Just today I attended an inservice for those of us who teach Religious Education (Sunday School) in our church. One of the speakers present was a police officer who works with the domestic violence division. We discussed, at length, how to recognize signs of abuse, who to contact should we suspect abuse, and what kinds of resources are available to the abuse victims themselves. This is certainly not the kind of thing you'd like to dwell on when considering your young charges, who, as you so rightly stated, are so very precious. But, being the sister of a woman who has been a very classic abuse victim, I am way more aware of this already than I'd ever want to be.
Bottom line for me: as much as it kills my soul to hear about children being abused, or adults, for that matter, I hope that I can somehow help. Whether that means comforting someone, or testifying against someone, I just hope that I can make some kind of positive difference.
I don't have children of my own -- I'm infertile, and now older than I think would be reasonable for me to consider adoption -- so my contact with the little preschool and kindergardeners that I teach is my version of substitute motherhood. And like you, girlMD, there is nothing in me that understands in any way how a human being could harm a little one. But, I guess that makes it all the more critical for non-abusers, and especially non-parents, to be present in the lives of children. It's quite possible that you may be the only thing that stands between them and unwarranted (always) suffering.
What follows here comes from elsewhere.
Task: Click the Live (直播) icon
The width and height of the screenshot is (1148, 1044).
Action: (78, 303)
Keep your heart safe, girlMD. YOU are much too precious to lose, too.
Peace,
Suzanne
Pretty-cool pictures... :)
I like it!
Would you like to exchange links with me?
Alex
http://dent.info.md
Actually, I think I know what causes postpartum psychosis leading to infanticide. It is an evolved "feature". A state that all female mammals invoke when they are under sufficient metabolic "stress" during the postpartum period.
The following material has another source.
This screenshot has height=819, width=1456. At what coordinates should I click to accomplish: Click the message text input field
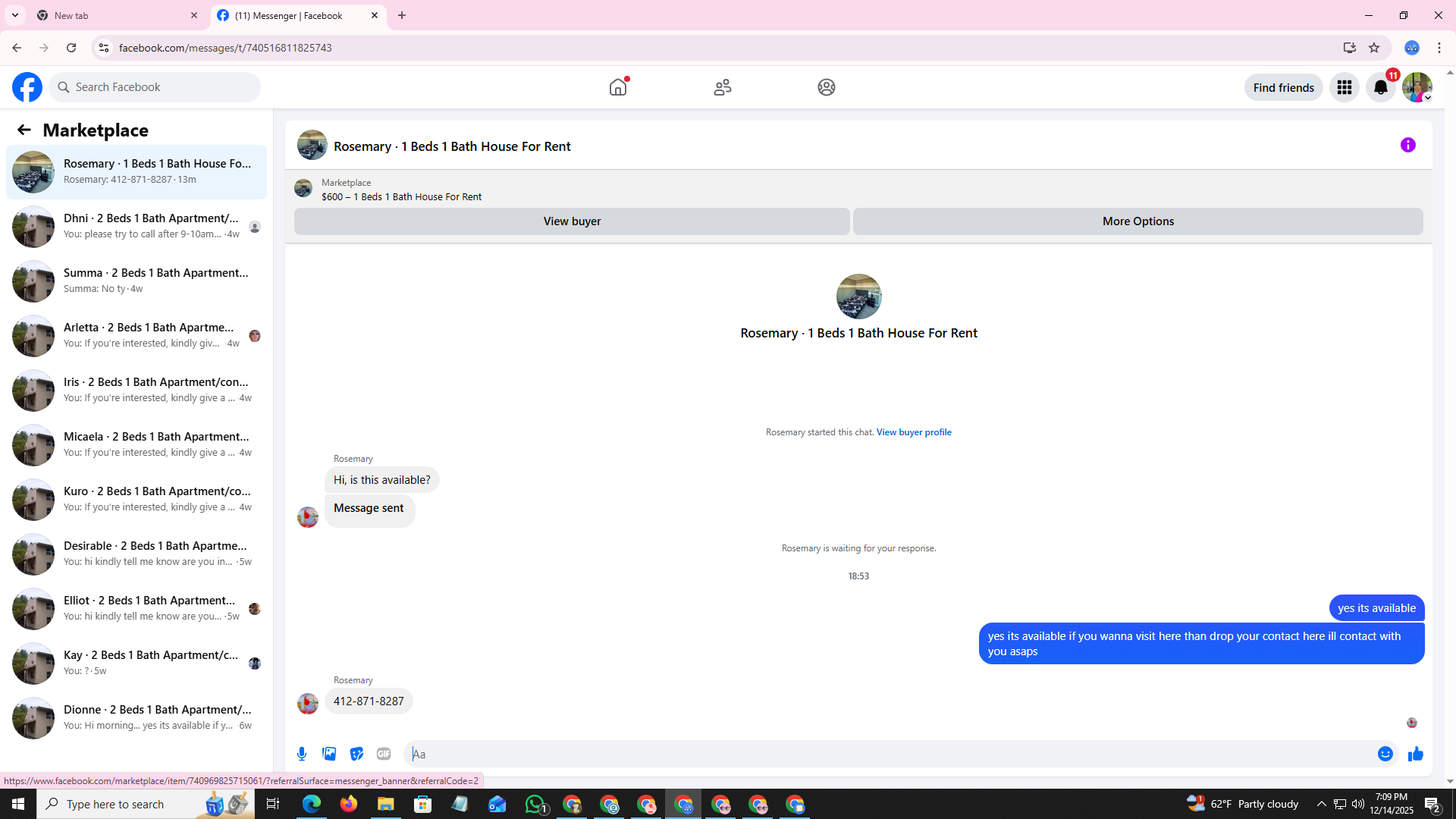[887, 754]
If there are insufficent liver mitochondria to support gluconeogenesis to support lactation, what is the mother to do? What is the "evolutionarily "correct" answer. What did our ancestors do 1, 2, 5, 10, 50 million years ago? Kill the infant and maybe reproduce when times are "better". That is "better" than the mother dying because then the child will surely die also.
It must be a pretty powerful psychosis to overcome a mother's love for her child.